Iceland's language under threat from AI
Iceland's former prime minister, Katrin Jakobsdottir, has said the country's mother tongue could fade away within a single generation as artificial intelligence and English-language media reshape how people read and speak.
Jakobsdottir, who stepped down from her leadership role last year to run for president after seven years in office, has described a "radical "shift in the everyday use of the Icelandic language.
The Guardian newspaper quoted Jakobsdottir as saying English is gaining ground, while reading in Icelandic is declining, which are trends she links to how AI language models are built and the content they prioritize.

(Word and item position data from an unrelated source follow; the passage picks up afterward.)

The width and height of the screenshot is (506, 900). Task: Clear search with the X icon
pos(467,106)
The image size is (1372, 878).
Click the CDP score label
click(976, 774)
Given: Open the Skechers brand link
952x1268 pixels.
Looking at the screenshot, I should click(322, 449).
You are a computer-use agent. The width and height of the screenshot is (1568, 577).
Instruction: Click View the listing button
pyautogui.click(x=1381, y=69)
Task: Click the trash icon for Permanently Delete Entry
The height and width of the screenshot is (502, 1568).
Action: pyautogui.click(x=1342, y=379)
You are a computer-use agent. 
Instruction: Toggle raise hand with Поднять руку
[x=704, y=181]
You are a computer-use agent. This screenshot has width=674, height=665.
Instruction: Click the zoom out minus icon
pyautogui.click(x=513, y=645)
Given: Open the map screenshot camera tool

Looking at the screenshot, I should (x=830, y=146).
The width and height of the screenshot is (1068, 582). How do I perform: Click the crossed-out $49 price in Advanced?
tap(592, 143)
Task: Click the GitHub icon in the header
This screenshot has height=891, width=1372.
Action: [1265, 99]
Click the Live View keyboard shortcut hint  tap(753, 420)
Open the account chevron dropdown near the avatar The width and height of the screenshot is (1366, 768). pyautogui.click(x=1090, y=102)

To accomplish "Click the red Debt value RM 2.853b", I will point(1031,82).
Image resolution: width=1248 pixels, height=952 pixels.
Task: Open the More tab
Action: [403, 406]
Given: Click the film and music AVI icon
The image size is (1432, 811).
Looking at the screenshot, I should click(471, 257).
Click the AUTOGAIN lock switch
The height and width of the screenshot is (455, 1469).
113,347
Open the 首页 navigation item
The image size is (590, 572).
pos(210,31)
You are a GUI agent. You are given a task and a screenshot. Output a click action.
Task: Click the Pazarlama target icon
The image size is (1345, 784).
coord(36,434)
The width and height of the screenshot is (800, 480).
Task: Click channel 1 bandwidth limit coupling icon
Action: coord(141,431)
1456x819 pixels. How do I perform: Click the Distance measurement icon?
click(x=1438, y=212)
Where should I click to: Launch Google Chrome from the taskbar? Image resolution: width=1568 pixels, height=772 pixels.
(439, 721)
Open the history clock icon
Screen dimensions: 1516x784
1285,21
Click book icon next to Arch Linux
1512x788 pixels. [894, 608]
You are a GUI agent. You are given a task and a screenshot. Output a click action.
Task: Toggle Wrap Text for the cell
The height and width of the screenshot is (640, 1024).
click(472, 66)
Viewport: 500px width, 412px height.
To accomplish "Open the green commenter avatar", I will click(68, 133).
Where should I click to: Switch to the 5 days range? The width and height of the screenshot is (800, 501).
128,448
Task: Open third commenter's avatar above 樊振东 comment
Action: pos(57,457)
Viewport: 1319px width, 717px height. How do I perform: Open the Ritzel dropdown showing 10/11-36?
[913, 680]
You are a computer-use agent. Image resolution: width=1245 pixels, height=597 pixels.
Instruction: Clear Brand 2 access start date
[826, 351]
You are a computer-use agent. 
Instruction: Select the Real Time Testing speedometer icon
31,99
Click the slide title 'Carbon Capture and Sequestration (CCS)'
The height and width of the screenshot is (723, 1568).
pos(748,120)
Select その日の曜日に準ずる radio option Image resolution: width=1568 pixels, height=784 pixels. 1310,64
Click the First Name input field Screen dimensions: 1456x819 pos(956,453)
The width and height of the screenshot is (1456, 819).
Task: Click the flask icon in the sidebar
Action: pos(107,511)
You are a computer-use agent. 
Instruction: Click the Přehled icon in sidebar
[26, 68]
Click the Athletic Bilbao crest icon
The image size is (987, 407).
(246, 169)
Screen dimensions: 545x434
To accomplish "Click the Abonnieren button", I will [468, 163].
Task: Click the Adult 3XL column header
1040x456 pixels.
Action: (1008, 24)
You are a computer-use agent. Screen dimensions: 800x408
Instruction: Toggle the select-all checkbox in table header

Jakobsdottir was speaking ahead of her appearance at Iceland's Noir crime fiction festival in Reykjavik, following the release of her second crime novel, co-written with Ragnar Jonasson.
"A lot of languages disappear, and with them dies a lot of value and a lot of human thought," she said.
She and her co-author are urging the roughly 350,000 Icelandic speakers to safeguard the language's future. Icelandic is said to be among the world's least-altered languages.
"Having this language that is spoken by so very few, I feel that we carry a huge responsibility to actually preserve that. I do not personally think we are doing enough to do that," she said. Young people in Iceland "are absolutely surrounded by material in English, on social media and other media", she added.
Katrin has said Iceland has been proactive in making AI usable in Icelandic, which is highlighted by an education ministry pilot program that gives hundreds of teachers access, while warning of AI's risks and urging that models be trained on Icelandic texts.
Ragnar Jonasson, her co-author, warned the language is in danger. "We are just a generation away from losing this language because of all of these huge changes," he said.
"They are reading more in English, they are getting their information from the internet, from their phones, and kids in Iceland are even conversing in English sometimes between themselves," he added.
Referencing Iceland's period under Danish rule up to 1918, when Danish pressures shaped Icelandic, Katrin said shifts can happen "very quickly".
"We have seen that before here in Iceland because we, of course, were under the Danes for quite a long time and the Danish language had a lot of influence on the Icelandic language."
She called for a determined effort from Icelanders to reverse the trend.
"Maybe we need a stronger movement right now to talk about why do we want to preserve the language? That is really the big thing that we should be talking about here in Iceland," she said.
The "fate of a nation" may hinge on how it cares for its language, since language shapes how people think, she added.